Sixty-six per cent of the participants preferred using a Bonfils, and only 34 % preferred using an MB. The reasons for this choice might include the less labour-intensive technique of the Bonfils, the good visualisation of the glottis and curiosity of the instrument, which was new to our participants. Other studies of providers with experience in airway management have shown stronger inclination towards an MB for patients with a normal airway [14, 31]. Inexperienced participants seem to be less biased against new techniques.

Considering the high frequency of intubations performed by inexperienced physicians and the success probabilities of the present and previous studies, all physicians working in any field of emergency medicine must be trained in tracheal intubation using an MB. Additionally, medical students must be trained on simulators before graduating from medical school.

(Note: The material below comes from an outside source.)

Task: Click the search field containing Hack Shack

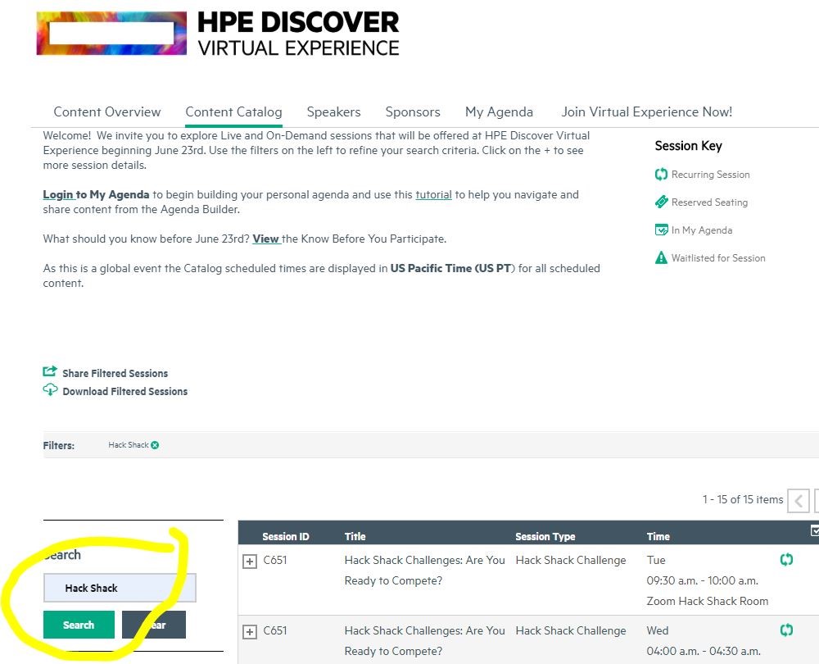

However, mask-bag ventilation is the primary skill applied for the oxygenation and ventilation of emergency patients [19, 40]. Particularly in medical school curriculum, training for mask-bag ventilation and the use of supraglottic airway devices must be performed repeatedly before focusing on tracheal intubation. Nevertheless, tracheal intubation must be included in all medical schools’ curricula.

Commonly, the application of the Bonfils is considered more difficult than that of the MB. This discrepancy might be due to the fact that the Bonfils is not ubiquitously present in the clinical setting; therefore, it is not addressed in medical school curriculum.

Conclusions

The ‘time to successful ventilation’ of the MacIntosh blade laryngoscope and Bonfils were not found to differ in this manikin based study after four trials of intubation attempts. The success probabilities and ‘time to visualisation’ of the vocal cord at first glance favoured the MacIntosh blade as intubation technique; however at second glance the Bonfils seems to have a steeper learning curve concerning these items. Against this background the Bonfils is a promising intubation technique and might be easier to learn than the MB, at least in a manikin. Students’ training currently focus on the MB due to its clinical availability and broad application, however the Bonfils may have the potential to outperform the MB even in inexperienced providers.

Availability of data and materials

The datasets and a description of the dataset supporting the conclusions of this article are available at LabArchives, LLC.: https://mynotebook.labarchives.com/doi/MTI3OTE0Ljh8OTgzOTYvOTgzOTYvTm90ZWJvb2svMTEwMDc4OTEwM3wzMjQ3MDYuOA==/10.6070/H4V98635 or via doi: 10.6070/H4V98635. For reasons of anonymity we published the data without the categories ‘age’.